Il attribue son goût pour les maths à ses lectures, comme le précise le préambule à sa thèse de doctorat : « J’en profite pour saluer tous les autres guides que j’ai trouvés sur le chemin des belles mathématiques, de Marie-Claude Guillemin pour mes premiers pas à mon oncle Jean et aux rédacteurs de la revue Tangente pour ma jeunesse, en passant pas Jean-Pierre Petit, ses énigmatiques illustrations du retournement de la sphère et ses merveilleux albums d’Anselme Lanturlu. »

“ D’abord observer, puis prédire ”

Lorsque, après hypotaupe et taupe, vinrent les concours, il se présenta, entre autres, à l’X, à l’ENS Lyon et à la rue d’Ulm. Son ambition était en effet d’entrer à l’École normale supérieure pour y faire des maths de pointe.

Mais il échoua à la rue d’Ulm, la planche de physique fut désastreuse : « Je suis passé dans les derniers, fin juillet. Cela m’avait permis de me tenir au courant des sujets chauds.

« Toute la semaine avant fut consacrée à la mécanique, un de mes thèmes de prédilection. Malheureusement, je suis tombé sur les transferts thermiques, sur lesquels j’avais à peu près complètement fait l’impasse.

La déstabilisation due à mes efforts pour rassembler quelques bribes de souvenirs sur le sujet, la fatigue accumulée pendant les oraux précédents ont eu raison de moi. J’ai enchaîné bourde sur bourde. Magnanime, l’examinateur m’a coupé au bout de trente minutes, me demandant si j’avais fait l’impasse sur le sujet.

Si mes souvenirs sont bons il m’a mis 09/20, ce qui était rédhibitoire.
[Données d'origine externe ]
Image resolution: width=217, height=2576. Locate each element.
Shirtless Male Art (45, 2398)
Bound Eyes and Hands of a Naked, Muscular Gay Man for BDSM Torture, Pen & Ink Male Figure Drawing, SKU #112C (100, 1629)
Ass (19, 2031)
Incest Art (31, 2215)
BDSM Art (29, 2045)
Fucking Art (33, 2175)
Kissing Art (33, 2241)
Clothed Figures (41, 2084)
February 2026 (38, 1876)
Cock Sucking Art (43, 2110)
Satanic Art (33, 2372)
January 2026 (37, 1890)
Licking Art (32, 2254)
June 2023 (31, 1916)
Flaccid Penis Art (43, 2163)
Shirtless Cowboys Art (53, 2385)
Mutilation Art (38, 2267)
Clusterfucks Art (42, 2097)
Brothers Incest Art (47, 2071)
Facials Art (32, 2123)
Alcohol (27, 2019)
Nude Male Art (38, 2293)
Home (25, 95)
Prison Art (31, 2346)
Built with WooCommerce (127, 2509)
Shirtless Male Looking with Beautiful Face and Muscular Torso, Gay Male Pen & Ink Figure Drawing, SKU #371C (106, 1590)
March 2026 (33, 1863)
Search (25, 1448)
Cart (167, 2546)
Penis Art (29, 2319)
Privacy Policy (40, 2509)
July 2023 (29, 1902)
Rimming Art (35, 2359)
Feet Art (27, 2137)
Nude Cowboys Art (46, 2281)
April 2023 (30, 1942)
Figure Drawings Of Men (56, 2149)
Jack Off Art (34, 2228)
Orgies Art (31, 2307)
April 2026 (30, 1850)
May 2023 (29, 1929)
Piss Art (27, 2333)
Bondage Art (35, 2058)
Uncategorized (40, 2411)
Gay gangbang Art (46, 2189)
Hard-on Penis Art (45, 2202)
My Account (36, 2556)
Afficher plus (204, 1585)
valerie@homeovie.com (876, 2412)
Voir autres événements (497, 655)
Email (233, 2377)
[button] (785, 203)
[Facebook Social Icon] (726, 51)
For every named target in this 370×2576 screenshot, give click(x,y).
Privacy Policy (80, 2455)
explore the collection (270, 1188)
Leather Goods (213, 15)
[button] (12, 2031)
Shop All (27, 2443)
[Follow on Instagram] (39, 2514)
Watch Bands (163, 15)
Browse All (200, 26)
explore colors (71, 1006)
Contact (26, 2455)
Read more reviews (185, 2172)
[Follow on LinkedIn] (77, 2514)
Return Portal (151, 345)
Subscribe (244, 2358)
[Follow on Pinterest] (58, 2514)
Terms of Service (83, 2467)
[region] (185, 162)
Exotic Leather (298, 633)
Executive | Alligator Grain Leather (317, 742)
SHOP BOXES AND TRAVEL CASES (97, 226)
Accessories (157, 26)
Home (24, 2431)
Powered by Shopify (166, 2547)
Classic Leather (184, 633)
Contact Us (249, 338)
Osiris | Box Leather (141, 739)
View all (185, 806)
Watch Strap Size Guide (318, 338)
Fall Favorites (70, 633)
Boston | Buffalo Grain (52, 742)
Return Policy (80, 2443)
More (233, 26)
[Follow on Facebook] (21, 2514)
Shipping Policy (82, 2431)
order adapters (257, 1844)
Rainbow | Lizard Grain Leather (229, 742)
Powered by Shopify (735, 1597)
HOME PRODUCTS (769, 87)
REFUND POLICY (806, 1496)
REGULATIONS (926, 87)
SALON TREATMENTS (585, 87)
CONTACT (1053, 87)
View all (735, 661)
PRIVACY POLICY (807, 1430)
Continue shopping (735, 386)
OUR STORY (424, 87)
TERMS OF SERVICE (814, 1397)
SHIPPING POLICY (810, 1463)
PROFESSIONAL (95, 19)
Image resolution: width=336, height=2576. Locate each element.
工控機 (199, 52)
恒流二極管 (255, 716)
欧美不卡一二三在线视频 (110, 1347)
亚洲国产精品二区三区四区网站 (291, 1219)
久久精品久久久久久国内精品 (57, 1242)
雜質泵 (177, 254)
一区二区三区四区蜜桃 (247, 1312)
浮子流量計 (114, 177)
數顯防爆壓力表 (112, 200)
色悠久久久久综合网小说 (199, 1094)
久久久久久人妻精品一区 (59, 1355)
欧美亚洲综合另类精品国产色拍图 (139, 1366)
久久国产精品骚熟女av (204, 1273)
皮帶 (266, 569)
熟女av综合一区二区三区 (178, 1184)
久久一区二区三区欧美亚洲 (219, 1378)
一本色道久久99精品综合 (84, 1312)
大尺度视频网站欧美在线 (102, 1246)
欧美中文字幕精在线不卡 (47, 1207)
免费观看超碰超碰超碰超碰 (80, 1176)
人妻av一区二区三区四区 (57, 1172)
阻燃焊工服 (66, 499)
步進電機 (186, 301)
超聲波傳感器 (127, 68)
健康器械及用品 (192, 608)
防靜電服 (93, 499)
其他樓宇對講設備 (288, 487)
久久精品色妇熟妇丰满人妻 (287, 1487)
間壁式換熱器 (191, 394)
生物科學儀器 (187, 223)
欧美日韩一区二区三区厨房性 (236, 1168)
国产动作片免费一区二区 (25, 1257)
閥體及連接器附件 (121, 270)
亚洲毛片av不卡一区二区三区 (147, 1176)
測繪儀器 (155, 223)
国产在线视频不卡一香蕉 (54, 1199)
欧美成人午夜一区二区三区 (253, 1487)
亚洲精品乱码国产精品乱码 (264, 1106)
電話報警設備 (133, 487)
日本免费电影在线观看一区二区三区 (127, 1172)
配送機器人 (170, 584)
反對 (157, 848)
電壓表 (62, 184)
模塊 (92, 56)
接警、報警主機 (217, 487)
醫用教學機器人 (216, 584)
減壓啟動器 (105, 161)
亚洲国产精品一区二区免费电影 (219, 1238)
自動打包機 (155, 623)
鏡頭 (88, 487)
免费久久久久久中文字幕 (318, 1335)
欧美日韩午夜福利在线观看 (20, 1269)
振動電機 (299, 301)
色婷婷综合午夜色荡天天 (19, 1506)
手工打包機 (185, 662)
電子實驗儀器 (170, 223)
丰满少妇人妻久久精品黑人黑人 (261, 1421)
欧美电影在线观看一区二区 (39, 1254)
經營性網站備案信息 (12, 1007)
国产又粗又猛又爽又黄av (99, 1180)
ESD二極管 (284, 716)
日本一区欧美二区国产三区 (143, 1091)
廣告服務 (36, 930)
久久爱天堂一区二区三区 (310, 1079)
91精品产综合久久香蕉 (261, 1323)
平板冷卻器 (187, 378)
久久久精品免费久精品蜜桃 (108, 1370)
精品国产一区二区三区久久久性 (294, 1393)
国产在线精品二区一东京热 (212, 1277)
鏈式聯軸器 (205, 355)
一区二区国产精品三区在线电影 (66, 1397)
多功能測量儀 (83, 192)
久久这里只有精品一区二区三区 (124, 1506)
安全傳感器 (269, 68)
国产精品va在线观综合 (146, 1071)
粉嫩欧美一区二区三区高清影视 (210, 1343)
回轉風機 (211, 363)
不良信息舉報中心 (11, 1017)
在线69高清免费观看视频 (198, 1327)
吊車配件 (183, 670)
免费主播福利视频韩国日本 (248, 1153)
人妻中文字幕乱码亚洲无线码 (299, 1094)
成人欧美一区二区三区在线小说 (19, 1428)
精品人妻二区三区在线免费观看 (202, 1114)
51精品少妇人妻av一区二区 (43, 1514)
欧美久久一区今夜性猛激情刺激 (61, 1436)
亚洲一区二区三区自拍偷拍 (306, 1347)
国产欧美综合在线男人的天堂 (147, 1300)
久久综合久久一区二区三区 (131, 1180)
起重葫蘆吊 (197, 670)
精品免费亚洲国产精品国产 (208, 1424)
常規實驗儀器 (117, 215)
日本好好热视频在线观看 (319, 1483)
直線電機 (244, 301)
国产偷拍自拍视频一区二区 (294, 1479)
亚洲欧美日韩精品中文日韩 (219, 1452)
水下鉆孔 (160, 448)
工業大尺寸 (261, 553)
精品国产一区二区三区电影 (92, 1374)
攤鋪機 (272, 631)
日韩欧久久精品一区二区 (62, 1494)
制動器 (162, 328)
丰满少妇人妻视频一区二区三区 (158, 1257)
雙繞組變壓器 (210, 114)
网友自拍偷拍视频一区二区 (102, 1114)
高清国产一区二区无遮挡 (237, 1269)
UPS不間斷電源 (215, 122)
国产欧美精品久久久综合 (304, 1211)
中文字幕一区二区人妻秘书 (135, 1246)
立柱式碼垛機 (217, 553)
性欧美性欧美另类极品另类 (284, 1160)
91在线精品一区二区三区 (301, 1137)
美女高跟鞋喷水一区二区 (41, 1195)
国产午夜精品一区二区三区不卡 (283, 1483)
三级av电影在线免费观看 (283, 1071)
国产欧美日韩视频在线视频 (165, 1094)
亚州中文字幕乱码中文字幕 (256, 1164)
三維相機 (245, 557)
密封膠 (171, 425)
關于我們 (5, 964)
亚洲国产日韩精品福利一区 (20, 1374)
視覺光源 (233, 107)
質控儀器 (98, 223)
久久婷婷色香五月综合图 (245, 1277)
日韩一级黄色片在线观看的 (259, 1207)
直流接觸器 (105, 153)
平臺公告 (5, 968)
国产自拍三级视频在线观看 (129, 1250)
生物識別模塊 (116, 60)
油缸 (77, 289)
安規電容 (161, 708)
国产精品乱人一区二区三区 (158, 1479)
Mon plus grand regret est d’avoir déçu mon professeur de spéciale en physique, pour lequel j’ai une admiration et maintenant une amitié sans réserve. »

Le sanctuaire des maths

Admis à l’X et à l’ENS Lyon, il eut quelque peine à choisir. En définitive, il entra à l’X. Il choisit l’aviron, comme section sportive, qui lui laissa d’excellents souvenirs. Il s’y passionna pour les cours de maths, enseignés par Jean Lannes, Francis Comets, Philippe Robert, Jean Barge, Pierre Colmez, Jean-Michel Bony ; ainsi que Jean Salençon, en mécanique.

Il y prit goût pour des mathématiques orientées par des applications à la vie réelle, modélisations probabilistes, réseaux de communication, représentations diverses.

Sorti de l’École dans le corps des Télécommunications, son appétence pour les mathématiques intacte et même accentuée, il opta pour une formation par la recherche.

Il prépara une thèse de doctorat en géométrie stochastique – il acquit le goût des probabilités de Thomas Bonald, l’un de ses professeurs –, sous la supervision de François Baccelli qu’il connaissait pour avoir, adolescent, lu ses articles dans Pour la science.

Baccelli travaillait à l’École normale supérieure. Morlot accédait enfin à ce « sanctuaire » de la recherche en maths.

Il y étudia les mouvements de foule dans les grandes villes, auxquels la télévision nous habitua ces dernières années : « D’abord observer, puis prédire » les rassemblements dits spontanés, incités par des francs-tireurs, des dissidents.

Un autodidacte multiple

Il passa par un cabinet ministériel, conseiller technique de NKM, secrétaire d’État au numérique. Il se découvrit tardivement, à vingt-cinq ans, une bien réelle vocation pour l’enseignement ; puis se présenta à vingt-neuf ans à l’agrégation de mathématiques, et la réussit sans s’y être investi à fond, car accaparé par la vie professionnelle (ingénieur chez Orange, et fin de thèse) ; puis fut recruté professeur en prépa à Sainte-Geneviève.

Pour dire un mot de son relativement bref passage comme ingénieur chez France Télécom, son caractère chaleureux lui fit de nombreux amis tout autour de lui : « Salah et sa rigueur mathématique, Benoît, son sourire et sa disponibilité, Zwi, sa clarinette et son saxophone, Olfa et ses pâtisseries, Arturo et son cognac, Jean-Baptiste et ses anecdotes, Jean-Marc et sa montagne, Berna et sa chorale, Frédéric et ses cigares, Max et son rire, Zbigniew et son flegme, Thomas et son jazz, Ana-Maria et sa palinka, Cezary et sa vodka, Fabien et son whisky, Mathieu et ses balles à jongler, Frédérique et ses chocolats. »

Les camarades de laboratoire à l’INRIA furent tout aussi nombreux à l’apprécier. Frédéric Morlot est en effet à la fois un extraverti et un garçon épris de solitude ; d’où ses multiples apprentissages en autodidacte.